One check involves what is known as even parity checking of a specific column. The other two checks are based on algebraic logic after establishing the algebraic properties of the columns or combination of columns. One check involves making sure that at least two columns are identical, which will always be true if the algorithm is properly performed.

The other involves what are called "the three inseparables" in which the XOR of three different pairs of columns should produce the same sum.

Each column permutation represents a cardinal direction, and if any particular cast results in all four directions appearing it is known as a sikidy unique. This type of divination is considered particularly auspicious, and ombiasy are said to have secret rules for producing these outcomes.

One might see here similarity with modern computer techniques. Indeed, Leibniz was inspired to write his binary code after studying the binary notation of the I Ching, and also geomancy-inspired works of Raymond Hull, which have their ultimate origin in African systems like Bamana and Sikidy divination.

The boolean logic of Sikidy reminds us also of the work of Boole, while the XOR operation and parity checking were used by Shannon and Hamming respectively who were particularly interested in encryption and network communications.

Even the 16 figures/signs of sikidy and related geomancy forms brings to mind the 16 bit register which heralded the invention of the microprocessor.

Origins

The question of origin and spread of the 16-sign geomancy is quite a matter of controversy. Often it is tied together with similar theories on games/gambling of the type described under the general terms mancala or sungka.

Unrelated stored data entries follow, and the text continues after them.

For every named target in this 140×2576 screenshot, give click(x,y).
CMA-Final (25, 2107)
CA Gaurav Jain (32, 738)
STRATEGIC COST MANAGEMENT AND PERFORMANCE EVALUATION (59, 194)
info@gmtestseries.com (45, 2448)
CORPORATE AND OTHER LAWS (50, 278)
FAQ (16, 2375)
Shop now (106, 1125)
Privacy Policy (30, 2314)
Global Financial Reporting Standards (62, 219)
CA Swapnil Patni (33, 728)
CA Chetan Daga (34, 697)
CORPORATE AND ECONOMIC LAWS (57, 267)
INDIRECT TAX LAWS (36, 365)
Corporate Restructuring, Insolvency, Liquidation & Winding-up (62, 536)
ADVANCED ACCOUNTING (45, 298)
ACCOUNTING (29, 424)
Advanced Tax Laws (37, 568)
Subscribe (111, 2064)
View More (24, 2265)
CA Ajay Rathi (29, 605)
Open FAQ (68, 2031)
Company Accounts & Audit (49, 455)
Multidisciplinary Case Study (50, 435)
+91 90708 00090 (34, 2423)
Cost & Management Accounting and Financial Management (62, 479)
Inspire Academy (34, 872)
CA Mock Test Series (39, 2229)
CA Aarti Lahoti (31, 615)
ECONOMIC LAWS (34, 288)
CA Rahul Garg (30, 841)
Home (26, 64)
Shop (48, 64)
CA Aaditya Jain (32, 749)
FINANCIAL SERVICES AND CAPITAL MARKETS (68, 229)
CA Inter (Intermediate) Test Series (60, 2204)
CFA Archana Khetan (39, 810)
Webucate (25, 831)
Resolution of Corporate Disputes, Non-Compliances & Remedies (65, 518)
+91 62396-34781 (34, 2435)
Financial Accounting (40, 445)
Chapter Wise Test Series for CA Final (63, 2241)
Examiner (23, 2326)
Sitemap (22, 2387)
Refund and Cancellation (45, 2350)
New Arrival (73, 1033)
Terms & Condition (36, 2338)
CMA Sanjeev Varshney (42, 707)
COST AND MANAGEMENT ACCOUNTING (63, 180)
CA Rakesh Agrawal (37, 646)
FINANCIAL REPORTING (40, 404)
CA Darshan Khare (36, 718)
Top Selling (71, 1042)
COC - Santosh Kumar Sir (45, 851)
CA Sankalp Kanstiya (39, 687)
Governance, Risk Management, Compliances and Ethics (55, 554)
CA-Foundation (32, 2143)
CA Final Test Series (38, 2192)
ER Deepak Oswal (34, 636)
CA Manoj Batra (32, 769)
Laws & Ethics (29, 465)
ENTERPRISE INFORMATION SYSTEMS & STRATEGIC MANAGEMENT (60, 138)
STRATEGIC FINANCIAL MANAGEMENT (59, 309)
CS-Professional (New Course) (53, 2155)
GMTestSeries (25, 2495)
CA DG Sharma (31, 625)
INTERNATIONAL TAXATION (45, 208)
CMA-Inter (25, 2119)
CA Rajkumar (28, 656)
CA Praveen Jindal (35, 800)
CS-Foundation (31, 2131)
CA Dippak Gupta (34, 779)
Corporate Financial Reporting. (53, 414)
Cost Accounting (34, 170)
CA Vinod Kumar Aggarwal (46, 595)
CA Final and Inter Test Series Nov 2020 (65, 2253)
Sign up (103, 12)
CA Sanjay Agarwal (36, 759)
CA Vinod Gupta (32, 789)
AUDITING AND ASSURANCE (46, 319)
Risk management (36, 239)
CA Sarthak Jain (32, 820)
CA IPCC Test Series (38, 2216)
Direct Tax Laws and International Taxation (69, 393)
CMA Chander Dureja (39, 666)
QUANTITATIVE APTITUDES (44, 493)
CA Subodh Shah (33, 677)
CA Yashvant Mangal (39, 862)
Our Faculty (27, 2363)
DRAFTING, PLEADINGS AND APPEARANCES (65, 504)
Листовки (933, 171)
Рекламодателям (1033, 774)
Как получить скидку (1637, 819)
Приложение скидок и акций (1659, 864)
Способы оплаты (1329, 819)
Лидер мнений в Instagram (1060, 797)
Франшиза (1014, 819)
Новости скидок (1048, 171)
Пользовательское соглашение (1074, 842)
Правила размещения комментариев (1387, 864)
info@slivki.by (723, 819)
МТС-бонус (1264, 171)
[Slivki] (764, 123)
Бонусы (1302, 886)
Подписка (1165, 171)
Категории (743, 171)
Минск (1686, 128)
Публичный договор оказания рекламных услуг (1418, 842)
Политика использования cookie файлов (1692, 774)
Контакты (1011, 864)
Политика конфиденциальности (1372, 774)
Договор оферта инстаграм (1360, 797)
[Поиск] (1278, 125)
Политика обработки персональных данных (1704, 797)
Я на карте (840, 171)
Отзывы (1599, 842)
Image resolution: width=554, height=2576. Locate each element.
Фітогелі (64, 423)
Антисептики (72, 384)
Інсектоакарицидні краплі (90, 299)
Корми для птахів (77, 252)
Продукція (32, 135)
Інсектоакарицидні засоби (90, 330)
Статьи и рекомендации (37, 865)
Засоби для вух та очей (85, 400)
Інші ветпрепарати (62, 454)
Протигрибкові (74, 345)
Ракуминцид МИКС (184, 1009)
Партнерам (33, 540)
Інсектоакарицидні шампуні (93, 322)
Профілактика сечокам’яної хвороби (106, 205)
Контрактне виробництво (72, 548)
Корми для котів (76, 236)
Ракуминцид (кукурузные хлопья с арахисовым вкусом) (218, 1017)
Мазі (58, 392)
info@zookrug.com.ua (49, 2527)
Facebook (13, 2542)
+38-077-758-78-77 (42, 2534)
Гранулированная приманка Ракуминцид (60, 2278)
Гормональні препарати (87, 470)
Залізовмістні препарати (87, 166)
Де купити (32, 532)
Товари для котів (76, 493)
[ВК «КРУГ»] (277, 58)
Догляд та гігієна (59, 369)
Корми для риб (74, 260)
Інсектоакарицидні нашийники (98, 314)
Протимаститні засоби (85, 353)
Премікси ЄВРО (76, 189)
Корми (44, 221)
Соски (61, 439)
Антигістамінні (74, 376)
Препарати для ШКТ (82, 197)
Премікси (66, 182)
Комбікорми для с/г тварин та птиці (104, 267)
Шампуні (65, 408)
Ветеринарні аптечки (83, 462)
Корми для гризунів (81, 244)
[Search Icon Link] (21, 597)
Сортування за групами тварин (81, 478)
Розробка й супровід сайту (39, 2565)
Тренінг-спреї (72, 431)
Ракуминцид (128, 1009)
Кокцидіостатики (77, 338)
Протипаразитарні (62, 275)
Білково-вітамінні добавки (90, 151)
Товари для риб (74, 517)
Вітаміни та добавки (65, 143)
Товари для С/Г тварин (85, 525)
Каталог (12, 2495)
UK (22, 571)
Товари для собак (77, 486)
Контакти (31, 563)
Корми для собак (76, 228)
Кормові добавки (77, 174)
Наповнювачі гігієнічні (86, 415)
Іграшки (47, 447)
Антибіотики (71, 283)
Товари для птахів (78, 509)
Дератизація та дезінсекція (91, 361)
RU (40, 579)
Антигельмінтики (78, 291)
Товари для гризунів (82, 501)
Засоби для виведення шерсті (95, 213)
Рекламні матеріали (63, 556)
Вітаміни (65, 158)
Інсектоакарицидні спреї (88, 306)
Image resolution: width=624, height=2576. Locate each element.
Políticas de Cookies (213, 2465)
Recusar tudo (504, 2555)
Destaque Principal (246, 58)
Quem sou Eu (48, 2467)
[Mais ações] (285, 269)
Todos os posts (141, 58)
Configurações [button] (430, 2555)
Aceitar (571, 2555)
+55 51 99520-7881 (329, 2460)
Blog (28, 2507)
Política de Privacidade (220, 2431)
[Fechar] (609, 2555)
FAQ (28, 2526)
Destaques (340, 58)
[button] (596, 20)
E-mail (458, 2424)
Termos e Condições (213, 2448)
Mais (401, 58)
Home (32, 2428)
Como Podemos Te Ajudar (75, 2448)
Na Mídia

The connection with mancala is not without merit. First of all, there are many cases of divination systems mutating into game or gambling forms, or vice a versa. Chinese chess originally was a form of battlefield divination in which magnetic pieces were cast on to the ground or a divining board. The disposition of the pieces allowed the diviner, according to this system, to predict an outcome or conditions of a future battle.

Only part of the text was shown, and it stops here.